> WORK TO BE COMPLETED: Transcribe the data that follows precisely, omitting nothing.

> DATA FOR ANALYSIS:
———

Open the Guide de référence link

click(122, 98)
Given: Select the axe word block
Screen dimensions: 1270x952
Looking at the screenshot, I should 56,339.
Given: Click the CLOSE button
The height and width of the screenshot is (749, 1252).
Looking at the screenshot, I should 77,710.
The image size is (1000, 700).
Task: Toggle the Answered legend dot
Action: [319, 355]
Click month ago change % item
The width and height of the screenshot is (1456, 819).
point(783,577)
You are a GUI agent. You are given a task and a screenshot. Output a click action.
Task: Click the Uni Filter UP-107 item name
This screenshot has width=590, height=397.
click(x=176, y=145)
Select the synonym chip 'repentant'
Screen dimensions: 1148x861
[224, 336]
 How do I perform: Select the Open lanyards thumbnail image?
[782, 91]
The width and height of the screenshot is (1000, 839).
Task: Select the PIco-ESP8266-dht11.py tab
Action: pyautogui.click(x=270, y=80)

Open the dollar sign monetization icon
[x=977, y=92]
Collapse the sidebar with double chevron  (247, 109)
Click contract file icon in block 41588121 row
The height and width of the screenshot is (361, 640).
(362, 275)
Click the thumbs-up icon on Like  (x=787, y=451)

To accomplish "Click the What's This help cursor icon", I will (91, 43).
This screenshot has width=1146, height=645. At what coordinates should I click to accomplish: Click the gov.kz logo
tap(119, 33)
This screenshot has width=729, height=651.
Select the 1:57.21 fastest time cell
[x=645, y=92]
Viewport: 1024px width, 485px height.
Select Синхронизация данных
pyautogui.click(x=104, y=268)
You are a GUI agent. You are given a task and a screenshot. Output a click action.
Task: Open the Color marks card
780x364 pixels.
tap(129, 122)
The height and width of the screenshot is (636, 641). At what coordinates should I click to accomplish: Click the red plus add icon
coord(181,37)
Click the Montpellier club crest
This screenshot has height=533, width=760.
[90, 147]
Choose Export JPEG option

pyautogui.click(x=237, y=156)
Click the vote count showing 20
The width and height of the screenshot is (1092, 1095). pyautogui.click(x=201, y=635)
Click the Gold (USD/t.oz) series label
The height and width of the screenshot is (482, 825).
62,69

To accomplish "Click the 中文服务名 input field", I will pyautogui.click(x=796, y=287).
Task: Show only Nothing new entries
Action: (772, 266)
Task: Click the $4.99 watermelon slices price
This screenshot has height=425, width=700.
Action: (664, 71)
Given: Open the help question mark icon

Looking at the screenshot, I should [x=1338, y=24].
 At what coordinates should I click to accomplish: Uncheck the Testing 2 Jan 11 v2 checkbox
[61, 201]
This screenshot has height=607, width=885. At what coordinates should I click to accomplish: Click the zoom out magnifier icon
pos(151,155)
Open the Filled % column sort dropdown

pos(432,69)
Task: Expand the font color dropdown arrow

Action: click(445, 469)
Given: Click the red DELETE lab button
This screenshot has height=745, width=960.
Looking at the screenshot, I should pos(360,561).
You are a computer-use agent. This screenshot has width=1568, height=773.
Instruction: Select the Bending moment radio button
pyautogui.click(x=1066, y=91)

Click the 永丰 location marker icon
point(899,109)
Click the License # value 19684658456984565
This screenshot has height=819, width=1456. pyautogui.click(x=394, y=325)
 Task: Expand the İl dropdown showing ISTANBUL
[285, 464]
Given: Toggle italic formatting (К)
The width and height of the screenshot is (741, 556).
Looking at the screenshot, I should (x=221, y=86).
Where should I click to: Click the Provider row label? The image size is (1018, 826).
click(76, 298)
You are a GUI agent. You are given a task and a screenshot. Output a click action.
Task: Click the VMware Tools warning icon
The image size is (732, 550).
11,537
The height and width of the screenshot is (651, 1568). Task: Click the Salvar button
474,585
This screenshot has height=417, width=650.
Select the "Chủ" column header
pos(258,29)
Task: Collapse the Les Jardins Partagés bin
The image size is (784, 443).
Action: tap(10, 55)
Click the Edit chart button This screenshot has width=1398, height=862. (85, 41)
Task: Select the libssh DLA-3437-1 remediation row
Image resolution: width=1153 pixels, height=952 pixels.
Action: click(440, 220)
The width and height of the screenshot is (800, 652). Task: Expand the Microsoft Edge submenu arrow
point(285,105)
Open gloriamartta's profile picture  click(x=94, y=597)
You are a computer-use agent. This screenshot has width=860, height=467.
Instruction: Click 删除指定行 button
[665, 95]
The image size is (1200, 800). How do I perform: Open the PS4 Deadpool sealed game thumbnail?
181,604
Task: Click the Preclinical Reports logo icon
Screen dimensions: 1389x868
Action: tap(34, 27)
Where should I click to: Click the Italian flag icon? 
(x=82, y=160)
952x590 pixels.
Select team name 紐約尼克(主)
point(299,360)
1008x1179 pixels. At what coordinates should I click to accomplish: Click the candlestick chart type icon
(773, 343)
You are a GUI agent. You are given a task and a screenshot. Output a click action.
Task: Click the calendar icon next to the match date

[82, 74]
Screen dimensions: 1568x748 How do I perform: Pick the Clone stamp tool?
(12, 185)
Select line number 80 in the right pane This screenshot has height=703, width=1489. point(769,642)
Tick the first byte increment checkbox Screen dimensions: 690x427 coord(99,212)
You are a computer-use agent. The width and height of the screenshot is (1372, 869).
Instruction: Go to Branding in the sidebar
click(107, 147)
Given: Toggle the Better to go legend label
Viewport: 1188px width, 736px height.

———

> OUTPUT OF THE TASK:
Open the Guide de référence link

click(122, 98)
Given: Select the axe word block
Screen dimensions: 1270x952
Looking at the screenshot, I should 56,339.
Given: Click the CLOSE button
The height and width of the screenshot is (749, 1252).
Looking at the screenshot, I should 77,710.
The image size is (1000, 700).
Task: Toggle the Answered legend dot
Action: [319, 355]
Click month ago change % item
The width and height of the screenshot is (1456, 819).
point(783,577)
You are a GUI agent. You are given a task and a screenshot. Output a click action.
Task: Click the Uni Filter UP-107 item name
This screenshot has width=590, height=397.
click(x=176, y=145)
Select the synonym chip 'repentant'
Screen dimensions: 1148x861
[224, 336]
 How do I perform: Select the Open lanyards thumbnail image?
[782, 91]
The width and height of the screenshot is (1000, 839).
Task: Select the PIco-ESP8266-dht11.py tab
Action: pyautogui.click(x=270, y=80)

Open the dollar sign monetization icon
[x=977, y=92]
Collapse the sidebar with double chevron  (247, 109)
Click contract file icon in block 41588121 row
The height and width of the screenshot is (361, 640).
(362, 275)
Click the thumbs-up icon on Like  (x=787, y=451)

To accomplish "Click the What's This help cursor icon", I will (91, 43).
This screenshot has width=1146, height=645. At what coordinates should I click to accomplish: Click the gov.kz logo
tap(119, 33)
This screenshot has width=729, height=651.
Select the 1:57.21 fastest time cell
[x=645, y=92]
Viewport: 1024px width, 485px height.
Select Синхронизация данных
pyautogui.click(x=104, y=268)
You are a GUI agent. You are given a task and a screenshot. Output a click action.
Task: Open the Color marks card
780x364 pixels.
tap(129, 122)
The height and width of the screenshot is (636, 641). At what coordinates should I click to accomplish: Click the red plus add icon
coord(181,37)
Click the Montpellier club crest
This screenshot has height=533, width=760.
[90, 147]
Choose Export JPEG option

pyautogui.click(x=237, y=156)
Click the vote count showing 20
The width and height of the screenshot is (1092, 1095). pyautogui.click(x=201, y=635)
Click the Gold (USD/t.oz) series label
The height and width of the screenshot is (482, 825).
62,69

To accomplish "Click the 中文服务名 input field", I will pyautogui.click(x=796, y=287).
Task: Show only Nothing new entries
Action: (772, 266)
Task: Click the $4.99 watermelon slices price
This screenshot has height=425, width=700.
Action: (664, 71)
Given: Open the help question mark icon

Looking at the screenshot, I should [x=1338, y=24].
 At what coordinates should I click to accomplish: Uncheck the Testing 2 Jan 11 v2 checkbox
[61, 201]
This screenshot has height=607, width=885. At what coordinates should I click to accomplish: Click the zoom out magnifier icon
pos(151,155)
Open the Filled % column sort dropdown

pos(432,69)
Task: Expand the font color dropdown arrow

Action: click(445, 469)
Given: Click the red DELETE lab button
This screenshot has height=745, width=960.
Looking at the screenshot, I should pos(360,561).
You are a computer-use agent. This screenshot has width=1568, height=773.
Instruction: Select the Bending moment radio button
pyautogui.click(x=1066, y=91)

Click the 永丰 location marker icon
point(899,109)
Click the License # value 19684658456984565
This screenshot has height=819, width=1456. pyautogui.click(x=394, y=325)
 Task: Expand the İl dropdown showing ISTANBUL
[285, 464]
Given: Toggle italic formatting (К)
The width and height of the screenshot is (741, 556).
Looking at the screenshot, I should (x=221, y=86).
Where should I click to: Click the Provider row label? The image size is (1018, 826).
click(76, 298)
You are a GUI agent. You are given a task and a screenshot. Output a click action.
Task: Click the VMware Tools warning icon
The image size is (732, 550).
11,537
The height and width of the screenshot is (651, 1568). Task: Click the Salvar button
474,585
This screenshot has height=417, width=650.
Select the "Chủ" column header
pos(258,29)
Task: Collapse the Les Jardins Partagés bin
The image size is (784, 443).
Action: tap(10, 55)
Click the Edit chart button This screenshot has width=1398, height=862. (85, 41)
Task: Select the libssh DLA-3437-1 remediation row
Image resolution: width=1153 pixels, height=952 pixels.
Action: click(440, 220)
The width and height of the screenshot is (800, 652). Task: Expand the Microsoft Edge submenu arrow
point(285,105)
Open gloriamartta's profile picture  click(x=94, y=597)
You are a computer-use agent. This screenshot has width=860, height=467.
Instruction: Click 删除指定行 button
[665, 95]
The image size is (1200, 800). How do I perform: Open the PS4 Deadpool sealed game thumbnail?
181,604
Task: Click the Preclinical Reports logo icon
Screen dimensions: 1389x868
Action: tap(34, 27)
Where should I click to: Click the Italian flag icon? 
(x=82, y=160)
952x590 pixels.
Select team name 紐約尼克(主)
point(299,360)
1008x1179 pixels. At what coordinates should I click to accomplish: Click the candlestick chart type icon
(773, 343)
You are a GUI agent. You are given a task and a screenshot. Output a click action.
Task: Click the calendar icon next to the match date

[82, 74]
Screen dimensions: 1568x748 How do I perform: Pick the Clone stamp tool?
(12, 185)
Select line number 80 in the right pane This screenshot has height=703, width=1489. point(769,642)
Tick the first byte increment checkbox Screen dimensions: 690x427 coord(99,212)
You are a computer-use agent. The width and height of the screenshot is (1372, 869).
Instruction: Go to Branding in the sidebar
click(107, 147)
Given: Toggle the Better to go legend label
Viewport: 1188px width, 736px height.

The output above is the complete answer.